Two years ago I had a number of conversations with my friend Martin Lafontaine about "tipping points" (Martin was volunteering with Project HOPE UK in Munsieville at the time). We would sit together having a meal at the end of a long day in Munsieville dreaming of the day when bringing this great new concept to birth would no longer feel like pushing a giant boulder up a mountainside, because it had now reached the place where it would roll forward through its own inner momentum.
Over the past three months, The Thoughtful Path: Munsieville has, in many ways, reached a crucial tipping point! More and more people, both locally and from around the world, have seen the importance of the project and joined forces with us to realise its true potential. Our Children's Embassy has opened, making a huge statement to the community. The House of Young Ambassadors has been launched, placing children at the heart of the process of delivering change. And the Thoughtful Path Leadership Academy is steadily equipping the emerging "movers and shakers" of the township as agents of transformation. As we welcome the programme's new-found momentum, we also recognise that it needs to be maintained and managed. A boulder rolling uncontrolled down a hill can be very destructive! And what happens when the boulder comes to rest at the foot of the mountain? Is that it?
The energy of pushing, shoving, influencing, advocating and cajoling to bring The Thoughtful Path to where it is today has been shared with a number of incredible people who, over the past two years, have come as volunteers and interns to the project. The recent, highly-significant push, leading to the "tipping point" has been made possible because the efforts of our permanent team have been multiplied by the sheer professionalism, passion, sacrifice and perseverance of Carola Michielsen from Holland, Alyson Krucher from the USA, and a band of 11 doctors, nurses and health and safety professionals, all of whom were gifted to us by our corporate partner, GlaxoSmithKline.
But the fact that all except Alyson have now finished their assignments (and Alyson only has another week in Munsieville), poses a couple of very important questions: will the current momentum of the project simply peter out? Will the good things they have initiated be sustained?
Well, in all honestly, it would be imprudent to answer definitively. Clearly, in the harsh reality of an undeveloped South African township, only the strongest and best ideas survive. "Good" is never enough; only "great" will cut it! But, where the activities of these and other volunteers succeed, there is always evidence of much "sitting under the mango tree" with the local community. And none of the volunteers has just whisked through Munsieville like the Lone Ranger - they have all planned well, felt the Munsieville "vibe", listened to the community, and worked, not to deliver change, but to equip the local community to deliver change!.
Project HOPE UK has benefitted from our volunteers and interns more than words could ever adequately describe, and we want all these friends to stay engaged. They all have so much more to offer. That's why earlier this week, we launched our "Directors' Circle". This is an invited group of special friends of The Thoughtful Path: Munsieville, who have expressed their desire to stay with us until we see the project reach its objective of being an influential, world-class model of excellence in community-based care of orphans and other vulnerable children. Now we have strengthened our support-base with a growing band of trusted advisors and consultants, all of whom have first-hand knowledge of the project, so they can comment from a position of real understanding.

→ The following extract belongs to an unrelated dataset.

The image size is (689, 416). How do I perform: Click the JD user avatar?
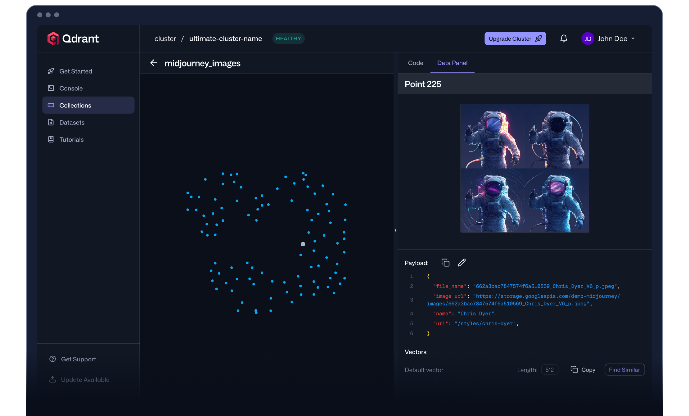click(x=588, y=38)
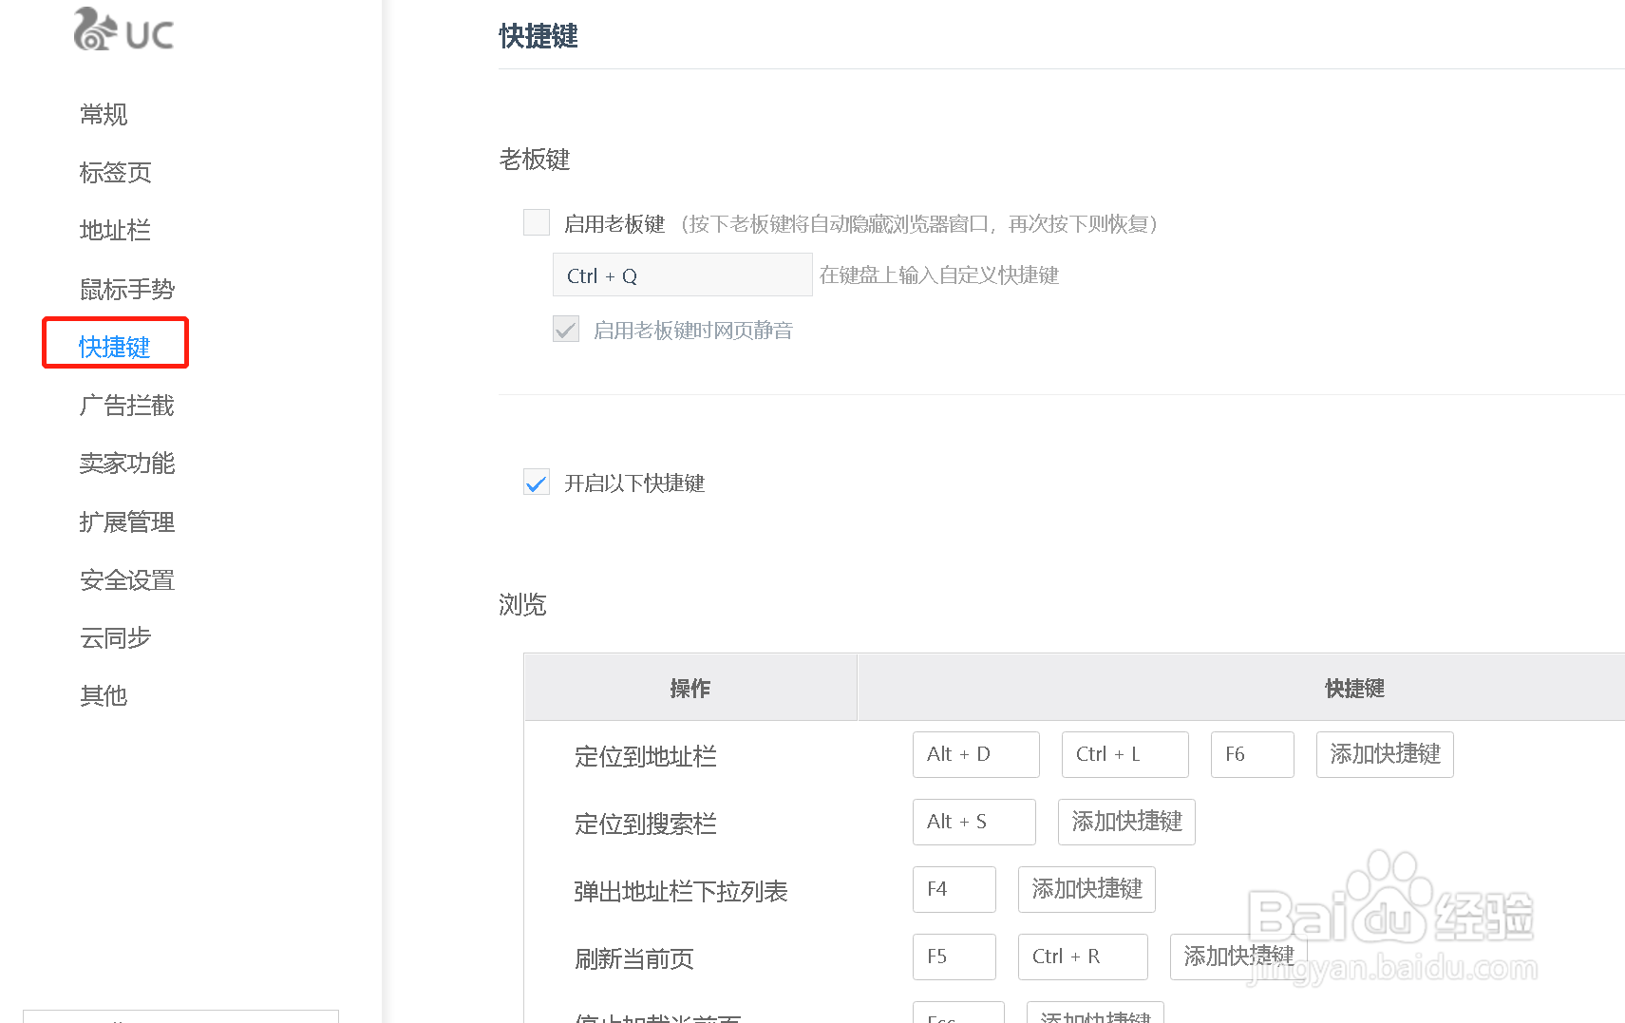Uncheck 开启以下快捷键

(536, 483)
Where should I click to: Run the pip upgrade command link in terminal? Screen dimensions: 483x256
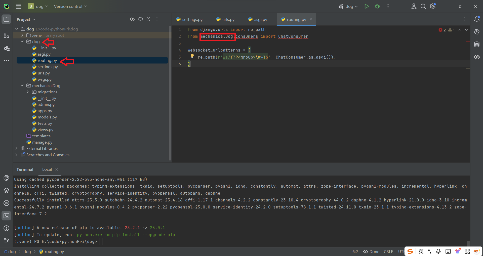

Yes, it has taken supreme effort to bring The Thoughtful Path to the tipping point. But now, as momentum builds, the Directors' Circle will mean that progress is controlled and maintained. After all, to succeed in Munsieville, we will need to reach many more tipping points along the path!
The Thoughtful Path, a programme that introduces brave new approaches to working with African communities to transform the health and well-being of the rapidly-increasing numbers of orphans and other vulnerable children in their midst, challenges the traditional charity approached to international development in a bid to discover the “Holy Grail” – genuine sustainability. This is not a platform for charity "spin", but of honest, warts-and-all reflection on The Thoughtful Path.